A newly discovered mutation in the SPAG9 gene may affect both neurodevelopment and neurodegeneration. The mutation, identified in three siblings, is linked to disruptions in brain structure and function, leading to speech delays, progressive cognitive decline, and intellectual disability. MRI scans revealed abnormalities such as microcephaly, malrotation of the hippocampus, and brain atrophy. This research not only deepens our understanding of how genetic mutations impact brain health but also opens potential avenues for future treatments targeting developmental and degenerative brain conditions.
Within each cell, various molecules are transported, a process essential for the cell to survive and thrive. In neurons, which are nerve cells, this transport is especially challenging because there is a long distance between the cell body (where the nucleus is) and the ends of the axons (the long “extensions” of neurons that transmit nerve signals).
In addition to distance, another challenge is that neurons need to deliver specific materials to specific locations, such as synapses, to ensure that communication between neurons works properly.
Neurons use a system called "axonal transport" to move various substances from one place to another. There are two main types of axonal transport:
Anterograde transport: This transports substances from the cell body to the end of the axon.
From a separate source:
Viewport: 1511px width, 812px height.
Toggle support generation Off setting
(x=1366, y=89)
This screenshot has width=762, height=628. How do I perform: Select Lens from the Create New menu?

This is done by proteins called kinesins, which transport molecules such as RNA, proteins, and other structures that are important for the neuron to continue functioning and communicating with other cells.
Retrograde transport: This transports substances from the end of the axon back to the cell body. This process is important for several functions, such as the breakdown of substances and nerve regeneration. This movement is done by proteins called dyneins.
Both of these types of transport require "motors" (proteins that help with transport) and "tracks" (called microtubules) to work properly. In addition, certain signaling pathways and protein modifications ensure that transport is efficient.
If something goes wrong in axonal transport, neuron function can be impaired, leading to problems such as disruption of communication between nerve cells and impaired plasticity (the ability to adapt and change). Many neurological diseases are related to problems in this transport.
Among several, a protein called JIP4 is important in retrograde transport. It is encoded by a gene called SPAG9 and is expressed in various parts of the nervous system. This protein is essential for brain development and for maintaining the long-term health of neurons.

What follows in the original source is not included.